Iron And Wine – Our Endless Numbered Days
This is the 2nd studio album to come from Sam Beam’s Iron & Wine and was released through Sub Pop on March 23, 2004. The album’s title comes from lyrics found in “Passing Afternoon”: “There are things that drift away like our endless, numbered days.” There was a big difference in the sound on this record being the first professionally produced album (The Creek Drank the Cradle was recorded entirely on a four-track mixer at his home).

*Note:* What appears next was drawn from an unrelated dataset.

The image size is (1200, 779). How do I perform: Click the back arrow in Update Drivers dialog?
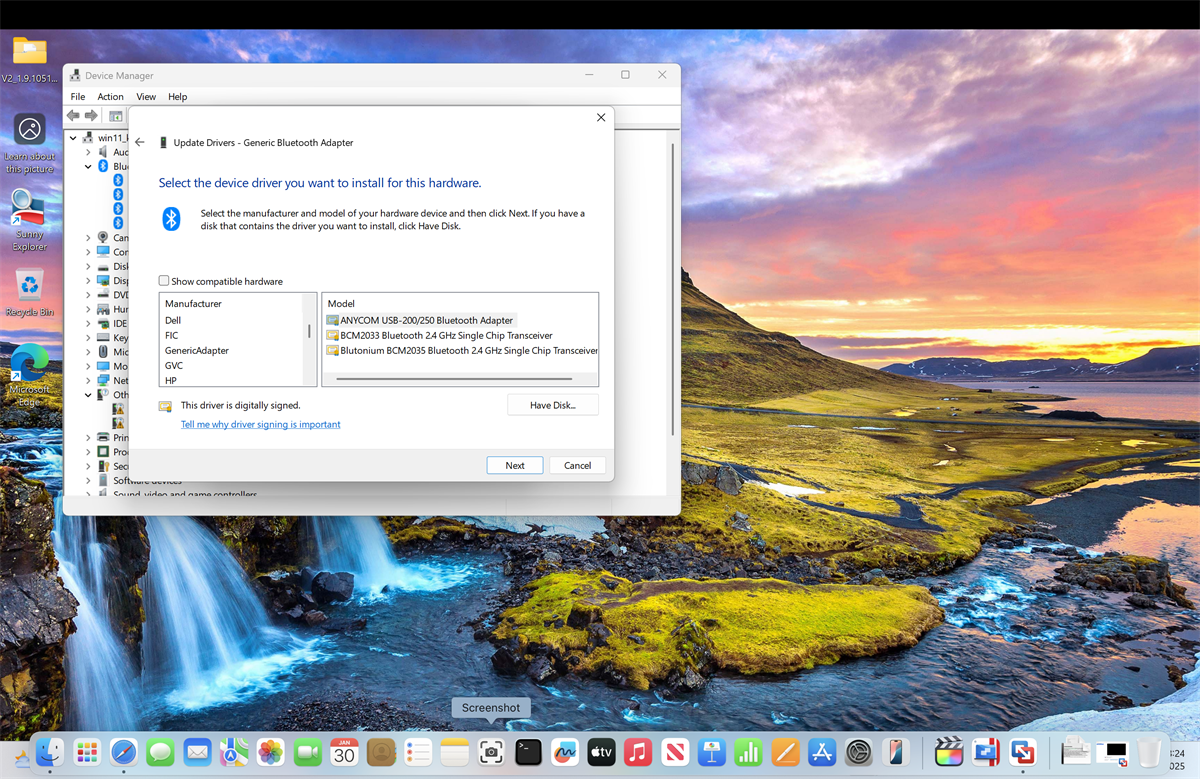140,143
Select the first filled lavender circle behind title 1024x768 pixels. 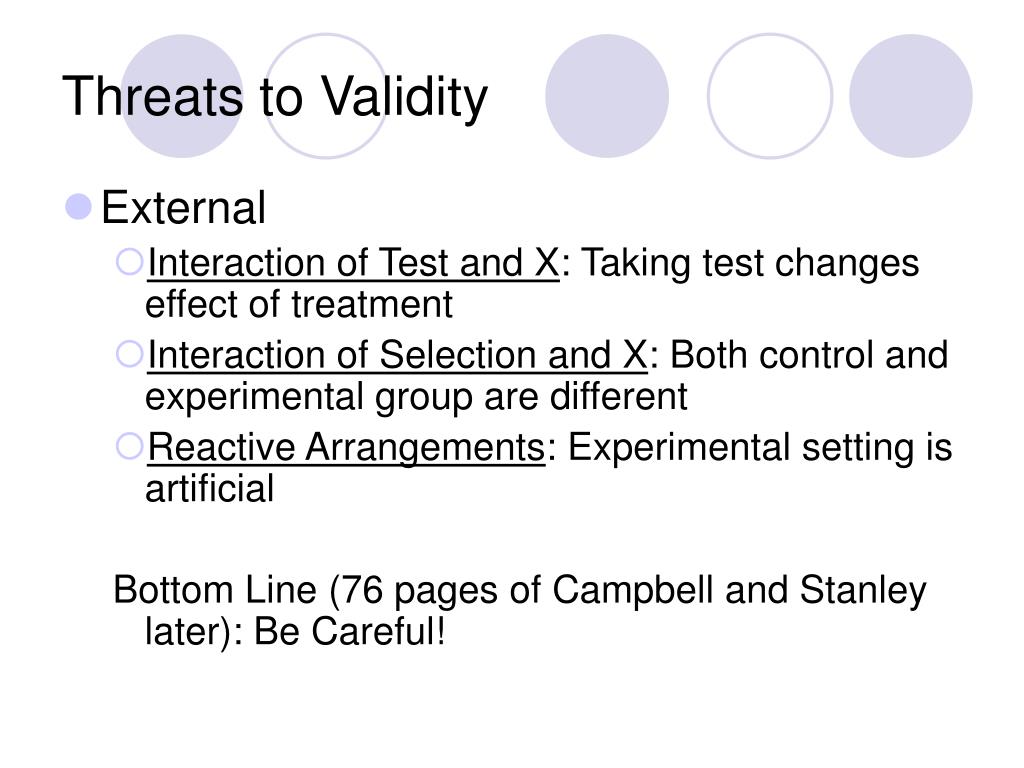(182, 96)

This LP helped to grow the Iron & Wine fan base with a favourable review coming from Pitchfork, rating the album 8.6/10.
Modest Mouse – Good News for People Who Love Bad News
The 4th record to come from the band Good News for People Who Love Bad News was released on April 6th, 2004. This record’s title also comes lyrics found in the album, specifically on the track “Bury Me with It.” It went certified platinum by 2007, selling over 1.5 million copies in the states alone. The record was received well by fans and critics with the New York Times calling it “the best Modest Mouse album yet.” It was also nominated for the 2005 Grammy award for Best Alternative Album and was Planet Sound’s #1 album of 2004.
Animal Collective – Sung Tongs
Sung Tongs is looked at as Animal Collective’s breakthrough release and was made available May 3rd, 2004 through Fat Cat Records. Though the album was released under “Animal Collective” only two of the group’s 4 members (David Portner and Noah Lennox) played on it. This made the LP more stripped down than what we had heard from them in the past, they built the sound around acoustic guitars and tribal-esque drums. This was the record that made critics refer to their sound as “psych or freak folk”. Pitchfork gave the album a rating of 8.9/10 and slotted it at #2 on their Top 50 Albums of 2004 list.
Death From Above 1979 – You’re A Woman, I’m A Machine
Another band to break out on the scene in 2004 was beloved Canadian indie rockers Death From Above 1979. Their debut record You’re A Women, I’m A Machine was recorded in Toronto at the Chemical Sound with additional sessions being done at Studio Plateau in Montreal. Album cut “Sexy Results” got its name from an episode of the The Simpsons. The episode “Pygmoelian” features the running news line “…with sexy results”. The album’s name however comes from a very different TV series, Battlestar Galactica, where Gaius Baltar tells Caprica Six “You’re a woman,” she replies with “I’m a machine”. The album gained the duo a significant amount of awareness with the song “Little Girl” being featured in Tony Hawk’s video game American Wasteland.
The Walkmen – Bows + Arrows
Released on February 2nd, 2004, Bows + Arrows was the sophomore record from the Walkmen. Both “Little House of Savages” and “What’s in It for Me” were included in the TV show The O.C. With the amount of exposure the LP was getting, came critical acclaim with Pitchfork naming “The Rat” the 6th Best Single of the Year and gave the album a very high rating of 9.2/10. The record was noted for its more immediate and focused sound compared to their previous work.
Interpol – Antics
Antics was released on September 27th, 2004 and is the group’s second studio album. The 10 track effort was recorded at Tarquin Studios in Bridgeport, Connecticut and spawned arguably some of their biggest songs including “Slow Hands” and “Evil”. Antics went on to achieve gold status and made it to #1 on the US independent release chart. Most reviews of the album were very positive; the Village Voice said “What makes Antics such an improvement over Bright Lights is how capable Interpol have become at complementing Banks’s lovely ambiguity with an increasingly precise post-punk throb.”